Celle-ci recommença, le fit embrasser par Berthe qui pleurait, le supplia au nom de la santé de son mari, lui prouva qu’en donnant les cinquante mille francs, il remplissait un devoir sacré. Puis, comme il se rendormait, sans avoir l’air d’être affecté le moins du monde par la vue du malade et de cette chambre douloureuse, elle éclata brusquement en paroles violentes.

— Tiens ! Narcisse, il y a trop longtemps que ça dure, tu es une canaille !… Je connais toutes tes cochonneries. Tu viens de marier ta maîtresse à Gueulin, et tu leur as donné cinquante mille francs, juste la somme que tu nous avais promise… Ah ! c’est propre, le petit Gueulin joue là dedans un joli rôle ! Et toi, tu es plus sale encore, tu nous retires le pain de la bouche, tu prostitues ta fortune, oui ! tu la prostitues, en nous volant pour cette catin un argent qui nous appartenait !

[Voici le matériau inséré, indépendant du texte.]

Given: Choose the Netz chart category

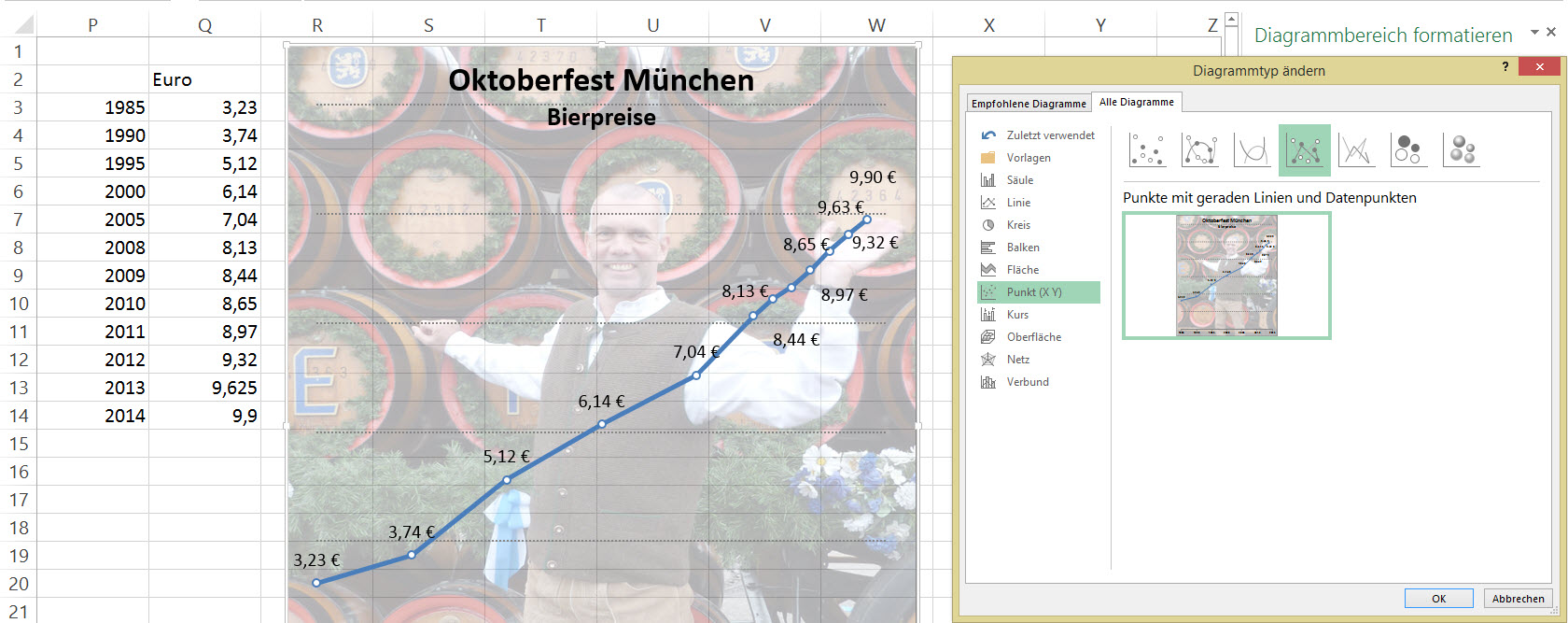Looking at the screenshot, I should (x=1018, y=360).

Jamais elle ne s’était soulagée à ce point. Hortense, gênée, dut s’occuper de la potion de son père, afin d’avoir un maintien. Celui-ci, dont cette scène enfiévrait le mal, s’agitait sur l’oreiller, répétait d’une voix tremblante :

— Je t’en prie, Éléonore, tais-toi, il ne donnera rien… Si tu veux lui dire des choses, emmène-le, pour que je ne vous entende pas.

Berthe, de son côté, pleurait plus fort, se joignait à son père.

— Assez, maman, fais plaisir à papa… Mon Dieu ! suis-je malheureuse d’être la cause de toutes ces disputes ! J’aime mieux m’en aller, j’irai mourir quelque part.

Alors, madame Josserand posa carrément la question à l’oncle.